An airline, often due to the practise of overbooking, finds it has too many passengers for the aircraft seats it has available. The practise of overbooking is quite standard and legal but it means that the airline can not accommodate all the passengers. Denied boarding is the technical term for what might more commonly be described as flight bumping or being bumped off a flight.

Few detailed statistics are available on this practise as it is a commercially sensitive area for airlines. Airlines are not happy disclosing these details such as how frequently denied boarding occurs and what precisely they offer you in compensation in the event of bumping you off a flight.

Why does flight bumping or denied boarding come about?

An airline knows from its practise that a certain percentage of passengers who book a seat on a particular flight will not show. This is perhaps higher where a high number of business travellers are due to fly on the particular flight.

A businessperson may be travelling on a fully flexible ticket-they reserve a seat on a particular flight but their plans change or their important business meeting overruns and they don’t turn up to take the flight. This is a "no-show".

If airlines only took reservations for the seats they had available for a flight they would end up losing money by consistently flying with less full aeroplanes. This carriage of empty seats, airlines argue, would push up the overall cost of travel.

For the same reason it is possible to arrive at an airport and be placed on standby on the basis that some of these passengers with reservations will not turn up.

Therefore overbooking could be seen not necessarily as a bad or illegal practise but simply a commercially expedient practise. Airlines would say that this overall allows them to keep prices lower than they otherwise would be.

However now and again, there may be flights where more passengers turn up to take the flight than is statistically predicted. In this situation some passengers are going to be disappointed.

Airlines have procedures to deal with the situation .Whether they are effective or necessarily just and equitable is up to the flightmole user to decide for him/herself

Often airlines will ask for volunteers in the first instance. They will provide an inducement to potential volunteers passengers to give up their seat in exchange for a benefit. This might be something which is not in cash but could be potentially be valuable to the passengers such as an upgrade or vouchers for future travel with the airline.
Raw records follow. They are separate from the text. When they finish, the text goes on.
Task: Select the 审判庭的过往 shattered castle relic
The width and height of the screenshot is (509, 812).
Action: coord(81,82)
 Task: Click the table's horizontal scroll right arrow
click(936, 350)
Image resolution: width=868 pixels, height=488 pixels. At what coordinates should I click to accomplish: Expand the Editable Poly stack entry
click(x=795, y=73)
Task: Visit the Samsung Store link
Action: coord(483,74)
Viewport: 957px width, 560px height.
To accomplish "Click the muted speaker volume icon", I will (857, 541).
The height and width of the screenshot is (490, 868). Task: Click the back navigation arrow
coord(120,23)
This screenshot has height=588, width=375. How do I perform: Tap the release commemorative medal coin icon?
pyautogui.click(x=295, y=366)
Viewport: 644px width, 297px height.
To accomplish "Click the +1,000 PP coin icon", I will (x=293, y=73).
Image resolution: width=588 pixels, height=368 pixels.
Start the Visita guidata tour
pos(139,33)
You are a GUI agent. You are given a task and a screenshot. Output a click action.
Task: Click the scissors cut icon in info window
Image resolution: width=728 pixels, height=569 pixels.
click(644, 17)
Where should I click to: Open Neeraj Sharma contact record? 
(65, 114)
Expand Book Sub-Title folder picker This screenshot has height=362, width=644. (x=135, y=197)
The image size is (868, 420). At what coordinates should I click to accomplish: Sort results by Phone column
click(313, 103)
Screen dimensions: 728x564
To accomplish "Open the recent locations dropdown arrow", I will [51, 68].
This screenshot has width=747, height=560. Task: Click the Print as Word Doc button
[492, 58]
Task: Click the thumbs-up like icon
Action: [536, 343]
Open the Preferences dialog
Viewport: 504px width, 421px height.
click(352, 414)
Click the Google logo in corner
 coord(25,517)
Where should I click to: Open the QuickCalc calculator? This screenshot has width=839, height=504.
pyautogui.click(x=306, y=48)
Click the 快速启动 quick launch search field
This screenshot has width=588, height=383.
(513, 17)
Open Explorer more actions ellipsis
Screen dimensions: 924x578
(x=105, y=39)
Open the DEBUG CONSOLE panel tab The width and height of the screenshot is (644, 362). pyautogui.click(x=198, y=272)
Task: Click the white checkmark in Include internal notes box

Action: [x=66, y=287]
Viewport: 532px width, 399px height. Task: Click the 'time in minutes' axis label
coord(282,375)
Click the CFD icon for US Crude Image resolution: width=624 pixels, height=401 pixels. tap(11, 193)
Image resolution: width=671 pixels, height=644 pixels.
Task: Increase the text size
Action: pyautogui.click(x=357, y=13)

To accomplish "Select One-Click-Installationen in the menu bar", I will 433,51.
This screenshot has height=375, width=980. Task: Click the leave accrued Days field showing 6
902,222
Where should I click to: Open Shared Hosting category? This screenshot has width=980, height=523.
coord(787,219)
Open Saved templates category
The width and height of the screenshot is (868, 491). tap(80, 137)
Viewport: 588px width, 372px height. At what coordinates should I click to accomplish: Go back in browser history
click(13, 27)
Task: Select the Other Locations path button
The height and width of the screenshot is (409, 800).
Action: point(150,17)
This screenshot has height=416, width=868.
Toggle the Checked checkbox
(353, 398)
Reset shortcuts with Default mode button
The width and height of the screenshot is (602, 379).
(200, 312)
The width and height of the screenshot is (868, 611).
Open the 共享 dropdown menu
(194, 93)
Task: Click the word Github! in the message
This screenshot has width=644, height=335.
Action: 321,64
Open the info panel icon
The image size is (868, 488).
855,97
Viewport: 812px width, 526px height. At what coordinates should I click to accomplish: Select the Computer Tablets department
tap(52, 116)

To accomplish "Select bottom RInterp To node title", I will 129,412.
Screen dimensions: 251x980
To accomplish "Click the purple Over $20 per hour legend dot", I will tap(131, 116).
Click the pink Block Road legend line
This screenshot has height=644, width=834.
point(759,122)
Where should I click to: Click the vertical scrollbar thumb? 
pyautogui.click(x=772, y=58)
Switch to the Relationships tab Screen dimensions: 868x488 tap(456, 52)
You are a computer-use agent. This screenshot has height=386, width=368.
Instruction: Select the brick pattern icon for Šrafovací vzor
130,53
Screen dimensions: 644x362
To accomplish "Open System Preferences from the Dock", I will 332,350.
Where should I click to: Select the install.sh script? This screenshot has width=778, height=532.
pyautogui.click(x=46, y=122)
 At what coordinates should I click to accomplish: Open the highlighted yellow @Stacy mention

Therefore the general system is that an airline will attempt to induce a passenger to volunteer to give up their seat in exchange for a benefit.

The situation can become more interesting where either the airline does not have a system of providing a voluntary offer or where there are no takers for what the airline offers. In these cases the airline will be forced to deny boarding to particular passengers.

Where an airline is forced to deny boarding to passengers it will generally attempt to do this to those passengers it regarding as the least valuable to the airline.

For example an airline would not wish to upset a frequent flyer with that airline or perhaps a passenger who is more able to transfer their flight and custom to a competitor airline. Here an airline is required to make very rapid assessments of what is in the airline's best commercial interests. These commercial interests are in conflict with the passengers and you can begin to understand why an airline doesn't wish to disclose too much detail in this area-both to their airline customers and to their competitor airlines.

The rights you have as an airline passenger can vary according to geography.

The European Union’s EU Regulation 261/2004 has given specific rights to passengers where this applies. We will separate those situations where this EU Regulation applies to those situations that might apply elsewhere in the world, such as the United States.

If your flight involved travel to an EU country Regulation 261/2004 may apply to you. Therefore read more about what EU 261/2004 says regarding denied boarding and the rights it gives to you and the duties it imposes upon EU air carriers.

The United States also has national laws dealing with the issue of Compulsory denied Boarding and if the flight is governed by these laws these should also be considered.

As with delay and cancellation, these national consumer laws overlay the law of the contract applying between the passenger and the airline. Individual airlines within their contract with the passenger may seek to introduce "voluntary" elements of compensation in the event of a compulsory denied boarding.

Therefore the air passenger will need to understand several elements to obtain a complete understand for his/her consumer rights for any particular occasion.

Flightmole suggests that the airline consumer first examine the national/international dimension to a flight before then looking to see how a particular airline might seek to enhance the compensation/redress available to the passenger.